Мэри прекрасно чувствует раздвоенность своей натуры — она слишком умна, чтобы не отдавать себе в этом отчета. Она видит в себе все, но не все осуждает. Для этого нужно иметь ту этику, недостатка которой она не замечает. Видит, но так как она ужасно взволнована и все силы ее ума напряжены до последней степени, то и ирония ее, разбуженная этим, растет до самоиронии, и перед глазами Мэри балансирует в воздухе толстый, надутый, смешной, противный банкир из «Fliegende Blätter», с засунутыми в жилетные карманы пальцами рук, с задранным носом, надутыми губами, обвислым подбородком… И каждую минуту банкир переливается в светлое, воздушное, эфирное видение, в призрак женщины, белой и прозрачной, как легкое облако.
Нервы Мэри так расстроены, что все лампы в театре начинают принимать в ее глазах очертания каких-то чудовищно-отвратительных, смеющихся, искаженных лиц, похожих на маску клоуна на цирковых афишах. Наконец, весь театр превращается в чудовищного паука, в какое-то страшное, смеющееся существо. Ей кажется, что все задыхается от хохота: ложи, кресла, кинкеты, кулисы и занавес…
«Я больна, или схожу с ума», — думала Мэри.
Хотела уйти. Кончался последний акт.
Ада, жена одного из египетских фараонов, идет по саду.
Странный, незнакомый певец с бронзовой кожей, какой-то эфиоп, стоит, опершись о колонну. Царица велит ему петь.
Раздается огромная, рвущая за сердце вариация на тему Шумана:
Морский, который знает музыкальность Мэри и поэтому любит сидеть в опере в ее ложе, заболевает форменной астмой. Коротенькая песня Шумана становится громадной арией, с сохранением всего зловещего величия первоначальной темы. Эти вариации похожи на пожар, пир в небе, вокруг солнца, в осенний вечер.

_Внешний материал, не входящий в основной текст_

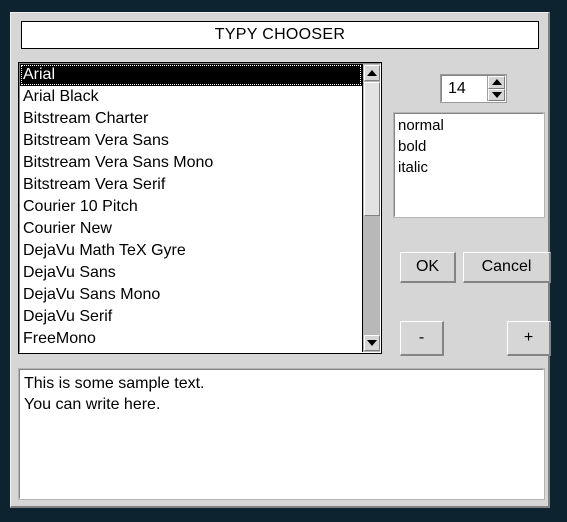 This screenshot has width=567, height=522. Describe the element at coordinates (469, 146) in the screenshot. I see `style-list-item: bold` at that location. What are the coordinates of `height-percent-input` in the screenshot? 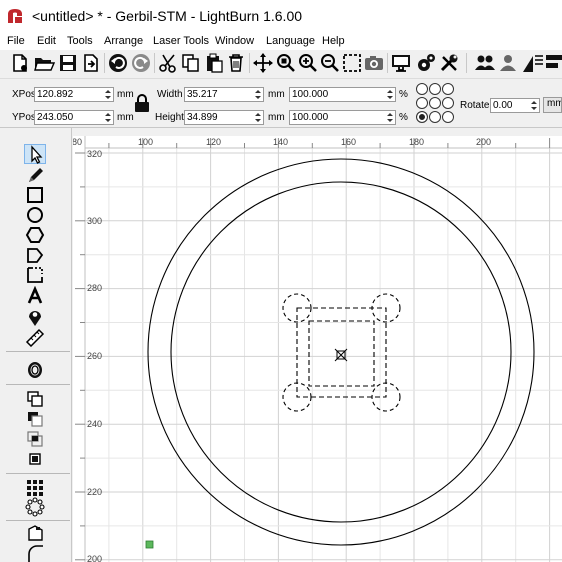 It's located at (342, 118).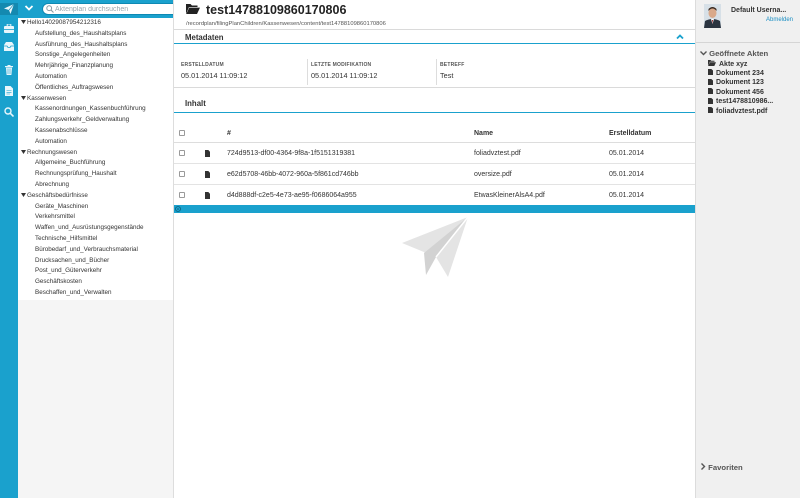  Describe the element at coordinates (510, 196) in the screenshot. I see `document-name: EtwasKleinerAlsA4.pdf` at that location.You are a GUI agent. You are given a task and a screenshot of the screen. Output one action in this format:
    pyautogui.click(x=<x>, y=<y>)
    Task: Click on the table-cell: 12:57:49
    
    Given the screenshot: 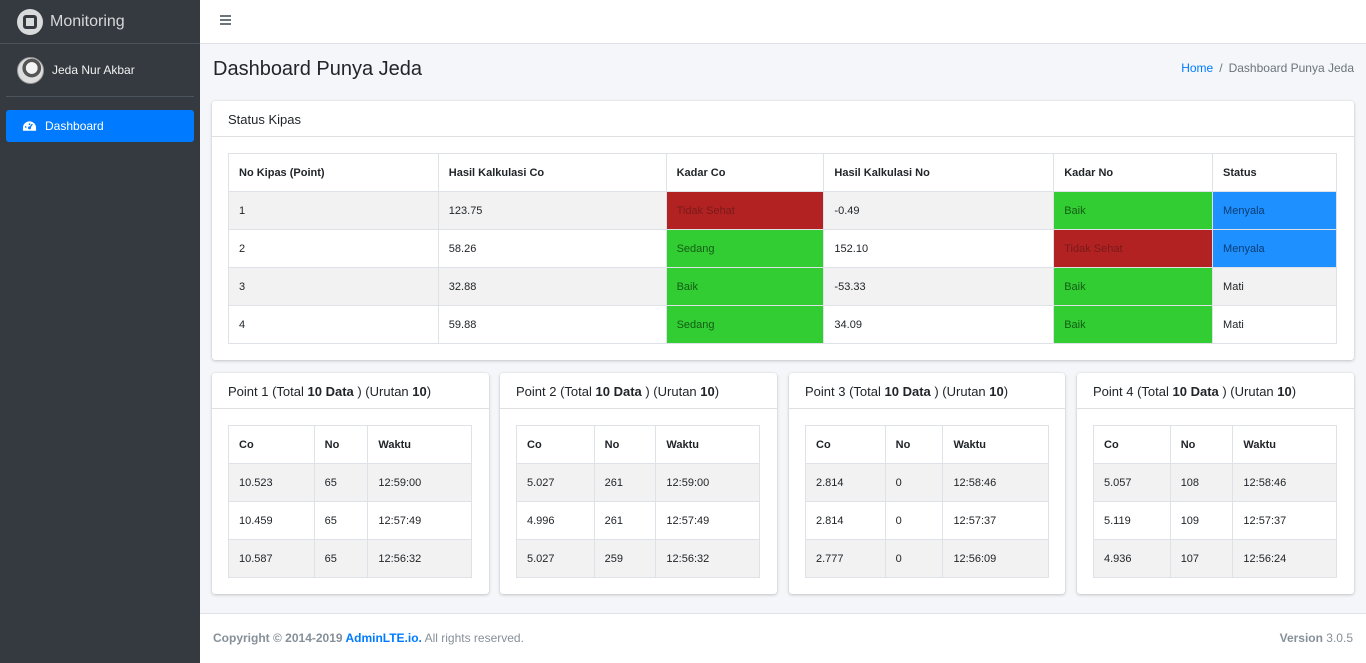 What is the action you would take?
    pyautogui.click(x=708, y=520)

Мэри почти ничего не сознает. Но, слава Богу, многие тоже ничего не сознают, и никто не обращает на нее внимания. Она не знает, как ее свели с лестницы, как усадили в карету. Знает только, что Морский бесконечное количество раз целовал ее руку в ложе и на лестнице. «В слезах излил бурю…» Потом видела, что он побежал еще куда-то, чтобы делать то же самое.
— Вот сумасшедший! — сказал, глядя на него, Чорштынский, который вообще не любит артистов, а Морского должен был выносить, так как они были родственниками.
Морский в свою очередь называл Чорштынского «лакированным сапогом», чего, впрочем, не скрывал и от Мэри.
Мэри приехала домой без единой мысли в голове, в состоянии какого-то гипноза; служанки раздели ее и уложили спать. Муж, к счастью, поехал в клуб. Мэри заснула «каменным сном».
На следующий день утренние газеты сообщали городу, что Мириам Сарони никто иной, как «соотечественник» и т. д. — Владислав Стжижецкий. Одна из них вспомнила даже провал «Розы саронской» и решительные утверждения критики о бездарности «сегодняшнего маэстро», «триумфатора» и т. д.
Электрический ток пробежал по городу. Второе представление оперы было еще блестящее первого. Стжижецкий бесконечное количество раз должен был раскланиваться со сцены, а «венками можно было, — по словам Морского, — снабдить четыре похоронные процессии». Мэри не была на этом представлении; не хотела пойти, что-то ее удерживало. На третий день Лудзкая, салон которой считался наиболее артистическим в городе, устроила для Стжижецкого раут на несколько сот человек.
Между Мэри и ее мужем не было сказано ни одного слова о Стжижецком. Взаимный договор молчания выдвинул еще один параграф. За обедом, перед оперой, куда собирались Чорштынские, Мэри спросила:
— Ты знаешь, что мы приглашены к Лудзким. Поедем?
— Ничего не имею против, — ответил с самым равнодушным видом граф Чорштынский, и быстро добавил то, что должен был сказать, вместо предыдущей фразы: — С удовольствием, если хочешь…
Мэри обмакнула губы в ликере, муж ее — закурил сигару, так как Мэри позволяла курить в своем присутствии, когда никого не было. Потом они встали, она подставила ему щеку, так как обед кончился.
Ах! Каким противным казалось Мэри сегодня все это.